▶ [Text]:
________________________

2.12 Genomic DNA extraction and phylogenetic analysis of rRNA genes

Genomic DNA was extracted using QIAamp DNA Mini Kit (QIAGEN, Düsseldorf, Germany) according to the manufacturer’s instructions. The bacterial 16S rRNA gene fragment was amplified using the bacterial universal primers fDl (5′ AGAGTTTGATCCTGGCTCAG-3′) and rDl (5′-AAGGAGGTGATCCAGCC-3′) (Weisburg et al. 1991). The amplification reaction mixture consisted of 1x PCR reaction buffer, 100 nM of each primer, 200 mM of each deoxyribonucleotide triphosphate, 0.25 Units Hot Star Taq DNA polymerase (Qiagen, Hilden, Germany) and 20 ng of bacterial DNA.

The PCR program consisted of an initial step activation of the enzyme at 95 °C for 15 min, followed by a step of denaturation at 95 °C for 15 min; 30 cycles of denaturation for 1 min at 95 °C, annealing for 1 min at 55 °C and elongation for 1.5 min at 72 °C, followed by a final elongation step at 72 °C for 7 min. The amplicons were gel-purified using the QIAquick Gel Extraction Kit (Qiagen, Hilden, Germany) according to the manufacturer’s instructions and bidirectionally sequenced using primers rD1 and fD1. A single strand sequence was obtained for the strain ML08.

The 16S rRNA gene sequences were subjected to a NCBI nucleotide and 16S rRNA gene BLAST search (http://blast.ncbi.nlm.nih.gov/Blast.cgi) to identify sequences of the highest similarity. Phylogenetic analysis was inferred using the Maximum-likelihood method and bootstrap support for each node was evaluated with 1000 replicates. The multiple sequence alignment of nucleotide sequences for creating Maximum-likelihood was inferred using free software MEGA 5.2.

The GenBank/EMBL/DDBJ accession numbers for the 16S rRNA gene are from KR476464 to KR476469.

________________________

▶ [Saved entries]:
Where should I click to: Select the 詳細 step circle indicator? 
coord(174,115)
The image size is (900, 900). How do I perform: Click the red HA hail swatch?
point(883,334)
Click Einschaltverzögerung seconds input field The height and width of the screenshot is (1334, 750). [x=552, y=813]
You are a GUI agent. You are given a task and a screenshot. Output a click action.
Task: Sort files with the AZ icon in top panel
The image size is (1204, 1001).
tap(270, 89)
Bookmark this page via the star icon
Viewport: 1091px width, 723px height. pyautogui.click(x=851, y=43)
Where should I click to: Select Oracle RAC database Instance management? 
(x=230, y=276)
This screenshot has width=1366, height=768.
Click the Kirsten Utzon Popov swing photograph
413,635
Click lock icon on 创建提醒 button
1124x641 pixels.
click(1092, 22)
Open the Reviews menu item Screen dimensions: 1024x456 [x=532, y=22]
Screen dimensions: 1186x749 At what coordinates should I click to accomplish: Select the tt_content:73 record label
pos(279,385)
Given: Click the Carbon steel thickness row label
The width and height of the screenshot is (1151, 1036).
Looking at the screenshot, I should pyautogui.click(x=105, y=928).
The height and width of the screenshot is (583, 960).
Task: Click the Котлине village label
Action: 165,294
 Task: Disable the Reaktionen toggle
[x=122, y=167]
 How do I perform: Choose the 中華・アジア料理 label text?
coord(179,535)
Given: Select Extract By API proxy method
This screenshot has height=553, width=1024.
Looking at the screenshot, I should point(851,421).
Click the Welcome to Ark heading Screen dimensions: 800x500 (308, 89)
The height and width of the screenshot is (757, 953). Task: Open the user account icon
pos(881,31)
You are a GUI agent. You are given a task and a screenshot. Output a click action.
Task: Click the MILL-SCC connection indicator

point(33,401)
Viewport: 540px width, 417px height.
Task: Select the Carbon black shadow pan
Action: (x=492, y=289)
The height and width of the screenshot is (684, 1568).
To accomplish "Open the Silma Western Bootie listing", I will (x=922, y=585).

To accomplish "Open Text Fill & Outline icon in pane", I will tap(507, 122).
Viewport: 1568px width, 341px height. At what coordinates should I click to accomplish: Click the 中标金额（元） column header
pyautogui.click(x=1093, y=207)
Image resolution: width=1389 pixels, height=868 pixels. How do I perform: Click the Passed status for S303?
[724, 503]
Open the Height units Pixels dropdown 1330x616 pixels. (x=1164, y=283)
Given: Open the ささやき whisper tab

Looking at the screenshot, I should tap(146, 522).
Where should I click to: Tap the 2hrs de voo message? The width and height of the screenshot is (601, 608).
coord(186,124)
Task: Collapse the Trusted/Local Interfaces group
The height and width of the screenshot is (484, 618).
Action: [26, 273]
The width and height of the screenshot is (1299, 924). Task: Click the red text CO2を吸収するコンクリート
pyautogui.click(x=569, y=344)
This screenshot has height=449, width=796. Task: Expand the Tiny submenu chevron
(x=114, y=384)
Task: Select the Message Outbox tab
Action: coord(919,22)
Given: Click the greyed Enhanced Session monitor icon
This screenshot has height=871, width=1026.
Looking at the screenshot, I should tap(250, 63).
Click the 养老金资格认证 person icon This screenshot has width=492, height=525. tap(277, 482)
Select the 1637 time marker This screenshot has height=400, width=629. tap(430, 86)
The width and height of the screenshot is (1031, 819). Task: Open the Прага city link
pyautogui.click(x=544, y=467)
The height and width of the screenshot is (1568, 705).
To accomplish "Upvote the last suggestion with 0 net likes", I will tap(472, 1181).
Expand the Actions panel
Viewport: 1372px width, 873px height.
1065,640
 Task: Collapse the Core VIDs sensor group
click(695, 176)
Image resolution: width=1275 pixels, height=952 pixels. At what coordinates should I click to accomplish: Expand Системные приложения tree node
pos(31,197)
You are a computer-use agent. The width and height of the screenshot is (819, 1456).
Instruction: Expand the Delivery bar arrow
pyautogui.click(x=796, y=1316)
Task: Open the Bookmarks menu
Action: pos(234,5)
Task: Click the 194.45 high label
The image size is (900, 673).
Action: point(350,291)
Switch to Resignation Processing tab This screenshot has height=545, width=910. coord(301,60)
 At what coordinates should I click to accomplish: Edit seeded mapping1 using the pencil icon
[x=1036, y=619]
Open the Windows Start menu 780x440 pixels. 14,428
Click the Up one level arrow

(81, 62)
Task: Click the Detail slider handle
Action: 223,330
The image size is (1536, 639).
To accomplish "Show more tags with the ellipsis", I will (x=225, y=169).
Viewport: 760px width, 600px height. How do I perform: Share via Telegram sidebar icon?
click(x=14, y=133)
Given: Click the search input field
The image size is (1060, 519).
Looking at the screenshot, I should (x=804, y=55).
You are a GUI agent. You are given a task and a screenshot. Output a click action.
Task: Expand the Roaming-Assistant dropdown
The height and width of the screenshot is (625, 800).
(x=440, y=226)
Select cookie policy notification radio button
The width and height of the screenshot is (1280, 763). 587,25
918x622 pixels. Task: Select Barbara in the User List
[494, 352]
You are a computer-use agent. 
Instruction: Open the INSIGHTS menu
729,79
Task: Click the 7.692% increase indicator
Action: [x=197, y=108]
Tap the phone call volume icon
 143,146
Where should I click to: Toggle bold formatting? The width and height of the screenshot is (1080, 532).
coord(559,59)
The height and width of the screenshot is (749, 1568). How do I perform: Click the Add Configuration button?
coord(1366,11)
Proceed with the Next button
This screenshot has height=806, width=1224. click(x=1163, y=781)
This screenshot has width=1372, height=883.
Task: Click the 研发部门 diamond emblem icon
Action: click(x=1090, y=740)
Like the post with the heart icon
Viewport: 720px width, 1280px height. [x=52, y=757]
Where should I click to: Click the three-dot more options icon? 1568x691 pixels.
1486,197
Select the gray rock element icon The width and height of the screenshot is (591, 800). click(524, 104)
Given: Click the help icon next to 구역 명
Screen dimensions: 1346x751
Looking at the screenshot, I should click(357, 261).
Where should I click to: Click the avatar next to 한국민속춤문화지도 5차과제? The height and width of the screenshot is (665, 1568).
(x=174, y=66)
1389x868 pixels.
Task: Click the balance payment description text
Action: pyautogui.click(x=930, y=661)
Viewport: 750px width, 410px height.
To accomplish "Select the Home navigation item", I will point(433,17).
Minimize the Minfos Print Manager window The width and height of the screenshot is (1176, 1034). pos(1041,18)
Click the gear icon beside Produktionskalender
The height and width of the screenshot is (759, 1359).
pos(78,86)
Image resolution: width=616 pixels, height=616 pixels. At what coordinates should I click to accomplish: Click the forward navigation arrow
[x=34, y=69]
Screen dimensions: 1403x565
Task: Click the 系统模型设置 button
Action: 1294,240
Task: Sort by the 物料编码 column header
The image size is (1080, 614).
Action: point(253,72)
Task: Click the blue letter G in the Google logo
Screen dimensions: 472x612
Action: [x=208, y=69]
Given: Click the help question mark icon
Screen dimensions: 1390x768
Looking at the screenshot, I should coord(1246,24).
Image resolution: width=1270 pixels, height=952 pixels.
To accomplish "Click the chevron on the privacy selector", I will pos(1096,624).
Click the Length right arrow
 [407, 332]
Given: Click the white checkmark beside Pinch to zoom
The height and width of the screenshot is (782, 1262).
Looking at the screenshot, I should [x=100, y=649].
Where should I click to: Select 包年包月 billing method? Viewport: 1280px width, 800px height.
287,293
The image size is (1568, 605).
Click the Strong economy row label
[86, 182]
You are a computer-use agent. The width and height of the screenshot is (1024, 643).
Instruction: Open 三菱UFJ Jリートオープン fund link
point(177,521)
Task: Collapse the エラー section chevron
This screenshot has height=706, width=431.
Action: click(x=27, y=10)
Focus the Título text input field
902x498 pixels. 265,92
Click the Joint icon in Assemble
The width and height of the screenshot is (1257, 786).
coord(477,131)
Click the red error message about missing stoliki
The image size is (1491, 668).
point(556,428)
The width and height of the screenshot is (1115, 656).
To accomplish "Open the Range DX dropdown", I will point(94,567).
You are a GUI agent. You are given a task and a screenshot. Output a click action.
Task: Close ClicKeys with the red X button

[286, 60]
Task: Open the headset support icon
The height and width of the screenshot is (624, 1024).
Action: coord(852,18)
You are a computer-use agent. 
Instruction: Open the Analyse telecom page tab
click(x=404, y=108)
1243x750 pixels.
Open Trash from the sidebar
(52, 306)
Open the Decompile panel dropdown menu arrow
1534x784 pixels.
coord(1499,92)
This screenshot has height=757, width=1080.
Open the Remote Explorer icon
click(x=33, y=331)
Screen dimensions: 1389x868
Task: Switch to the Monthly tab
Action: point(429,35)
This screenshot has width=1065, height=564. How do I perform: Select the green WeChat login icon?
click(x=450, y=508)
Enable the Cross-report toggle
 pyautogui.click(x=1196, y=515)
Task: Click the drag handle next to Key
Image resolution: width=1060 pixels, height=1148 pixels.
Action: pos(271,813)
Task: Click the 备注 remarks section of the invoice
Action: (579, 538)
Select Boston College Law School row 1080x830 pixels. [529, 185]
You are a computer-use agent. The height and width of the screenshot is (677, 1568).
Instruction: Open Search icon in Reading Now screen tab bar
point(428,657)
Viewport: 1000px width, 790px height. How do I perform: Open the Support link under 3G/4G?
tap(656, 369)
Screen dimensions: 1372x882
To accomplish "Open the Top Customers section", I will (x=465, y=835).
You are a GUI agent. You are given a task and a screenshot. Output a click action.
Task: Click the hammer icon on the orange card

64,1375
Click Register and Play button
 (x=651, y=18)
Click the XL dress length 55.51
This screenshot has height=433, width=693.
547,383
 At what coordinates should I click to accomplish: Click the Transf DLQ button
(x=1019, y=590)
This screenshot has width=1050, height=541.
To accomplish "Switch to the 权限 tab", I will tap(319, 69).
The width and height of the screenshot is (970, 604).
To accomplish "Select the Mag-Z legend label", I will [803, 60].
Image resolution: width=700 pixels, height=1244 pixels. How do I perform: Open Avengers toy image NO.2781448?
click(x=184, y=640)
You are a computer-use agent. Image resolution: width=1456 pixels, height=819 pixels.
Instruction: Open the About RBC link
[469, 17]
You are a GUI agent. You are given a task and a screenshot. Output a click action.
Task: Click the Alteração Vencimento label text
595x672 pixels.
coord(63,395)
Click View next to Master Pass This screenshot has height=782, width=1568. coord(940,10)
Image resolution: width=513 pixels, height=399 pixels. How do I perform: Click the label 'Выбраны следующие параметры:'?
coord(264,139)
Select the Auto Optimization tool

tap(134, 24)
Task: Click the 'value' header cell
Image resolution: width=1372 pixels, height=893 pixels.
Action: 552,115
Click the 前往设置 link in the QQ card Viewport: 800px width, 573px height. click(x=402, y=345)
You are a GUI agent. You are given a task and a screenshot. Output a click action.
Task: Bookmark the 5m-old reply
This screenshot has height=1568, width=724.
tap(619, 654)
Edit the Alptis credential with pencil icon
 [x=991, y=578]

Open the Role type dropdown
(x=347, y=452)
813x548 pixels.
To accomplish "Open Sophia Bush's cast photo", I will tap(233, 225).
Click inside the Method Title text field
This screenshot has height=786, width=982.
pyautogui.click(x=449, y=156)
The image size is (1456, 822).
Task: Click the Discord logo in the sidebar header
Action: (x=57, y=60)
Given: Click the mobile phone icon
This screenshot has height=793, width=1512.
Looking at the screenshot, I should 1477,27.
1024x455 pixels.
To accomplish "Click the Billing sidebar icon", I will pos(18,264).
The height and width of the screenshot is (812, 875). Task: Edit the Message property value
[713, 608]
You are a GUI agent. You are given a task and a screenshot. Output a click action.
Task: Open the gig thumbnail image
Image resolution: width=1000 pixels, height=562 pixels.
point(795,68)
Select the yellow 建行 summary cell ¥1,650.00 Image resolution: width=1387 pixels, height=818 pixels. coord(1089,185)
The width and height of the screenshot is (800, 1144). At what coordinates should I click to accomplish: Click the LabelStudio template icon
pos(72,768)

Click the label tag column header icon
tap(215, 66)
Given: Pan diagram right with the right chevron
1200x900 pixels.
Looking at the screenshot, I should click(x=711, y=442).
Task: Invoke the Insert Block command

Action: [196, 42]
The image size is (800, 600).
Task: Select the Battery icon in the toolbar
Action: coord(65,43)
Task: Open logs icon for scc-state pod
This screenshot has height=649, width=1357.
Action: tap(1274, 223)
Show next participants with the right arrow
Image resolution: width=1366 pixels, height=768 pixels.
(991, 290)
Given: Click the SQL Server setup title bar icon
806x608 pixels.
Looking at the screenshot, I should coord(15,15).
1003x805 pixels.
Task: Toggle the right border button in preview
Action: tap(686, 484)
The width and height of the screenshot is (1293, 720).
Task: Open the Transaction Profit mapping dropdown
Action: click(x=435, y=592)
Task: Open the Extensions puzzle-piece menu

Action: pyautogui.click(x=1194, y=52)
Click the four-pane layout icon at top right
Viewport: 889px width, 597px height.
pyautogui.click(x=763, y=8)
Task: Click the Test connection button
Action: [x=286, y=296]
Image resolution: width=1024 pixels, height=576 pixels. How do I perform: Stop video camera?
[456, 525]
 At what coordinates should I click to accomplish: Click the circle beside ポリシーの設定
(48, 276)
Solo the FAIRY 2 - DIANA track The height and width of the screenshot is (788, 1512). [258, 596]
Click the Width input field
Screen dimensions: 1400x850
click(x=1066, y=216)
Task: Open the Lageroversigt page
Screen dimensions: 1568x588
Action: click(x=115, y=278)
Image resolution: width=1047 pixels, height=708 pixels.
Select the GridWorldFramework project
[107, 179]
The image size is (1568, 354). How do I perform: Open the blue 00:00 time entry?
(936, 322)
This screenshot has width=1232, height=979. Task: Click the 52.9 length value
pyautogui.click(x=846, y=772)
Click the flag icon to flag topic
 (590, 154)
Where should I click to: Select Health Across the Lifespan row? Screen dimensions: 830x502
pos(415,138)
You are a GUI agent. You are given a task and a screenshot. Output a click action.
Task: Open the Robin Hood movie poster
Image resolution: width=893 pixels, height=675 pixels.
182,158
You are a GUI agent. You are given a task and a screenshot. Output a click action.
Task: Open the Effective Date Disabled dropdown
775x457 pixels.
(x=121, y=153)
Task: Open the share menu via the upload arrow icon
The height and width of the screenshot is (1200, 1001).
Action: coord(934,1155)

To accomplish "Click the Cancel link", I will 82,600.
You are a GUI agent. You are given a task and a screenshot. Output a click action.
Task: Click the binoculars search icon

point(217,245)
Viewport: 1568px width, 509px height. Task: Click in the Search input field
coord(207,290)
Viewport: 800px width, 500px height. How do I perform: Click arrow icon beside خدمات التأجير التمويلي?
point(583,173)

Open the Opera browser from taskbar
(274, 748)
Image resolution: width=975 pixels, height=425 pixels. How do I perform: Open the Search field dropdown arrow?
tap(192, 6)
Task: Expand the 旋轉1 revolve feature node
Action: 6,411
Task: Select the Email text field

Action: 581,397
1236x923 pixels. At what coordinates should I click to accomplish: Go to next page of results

________________________

▶ [Your instructions]: According to the section on genomic DNA extraction and rRNA gene analysis, why were the 16S rRNA gene sequences run through a BLAST search? Answer in one to three sentences.

▶ [Solved exercise]: The 16S rRNA gene sequences were submitted to an NCBI nucleotide and 16S rRNA gene BLAST search to identify the sequences of the highest similarity.